TAIPEI (Taiwan News) — The U.S. authorities are set to convene with Taiwanese officials at the first Pacific Island Dialogue, as the island nation faces up to the increasing challenge of keeping its allies from the lure of China.
At a press conference held on Saturday (Oct. 5) morning, Taiwan’s Ministry of Foreign Affairs (MOFA) announced the Pacific Island Dialogue, co-hosted by the ministry and the American Institute in Taiwan (AIT), will be held in Taipei on Monday (Oct. 7).
This will be the first time after Taiwan and the U.S. cut official ties in 1979 that senior U.S. state department officials will visit the country to hold talks with Taiwanese authorities about regional affairs, said Hsu Szu-chien (徐斯儉), deputy foreign minister.
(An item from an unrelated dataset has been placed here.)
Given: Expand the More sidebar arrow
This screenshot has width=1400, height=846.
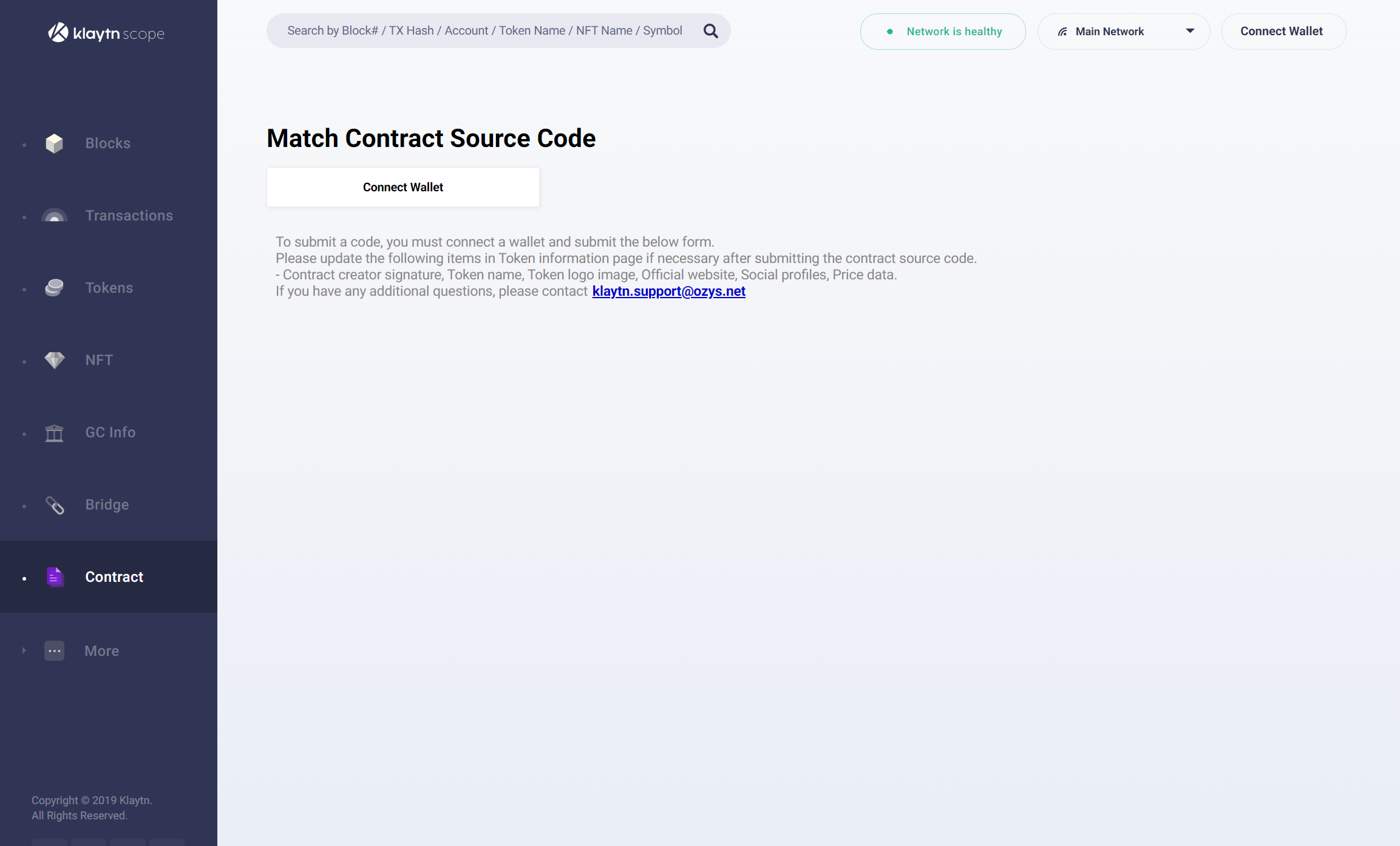Looking at the screenshot, I should click(x=24, y=650).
It has been revealed that Sandra Oudkirk, deputy assistant secretary at the Department of State Bureau of East Asian and Pacific Affairs, will lead the U.S. delegation, on her first trip to Taiwan after taking up the post in July.
The ministry, however, denied the dialogue is linked to the end of diplomatic relations between Taiwan and its two Pacific allies — the Solomon Islands and Kiribati — last month. It said the event had been in the works for about six months.
The dialogue will provide an opportunity for Taiwan, the U.S., and partner countries to explore ways to facilitate assistance projects and maximize joint efforts in the Pacific region, said Hsu. According to the ministry, ambassadors from Taiwan’s allies, and foreign representatives from Japan, New Zealand, Australia, Canada, as well as other nations sharing similar values have also been invited to the event.
Baushuan Ger (葛葆萱), director-general at the foreign ministry responsible for East Asian and Pacific Affairs, acknowledged the event will be focused on maintaining Taiwan’s allies in the Pacific. Taiwanese officials and their U.S. counterparts will also discuss matters related to Asia-Pacific Economic Cooperation (APEC), another official said.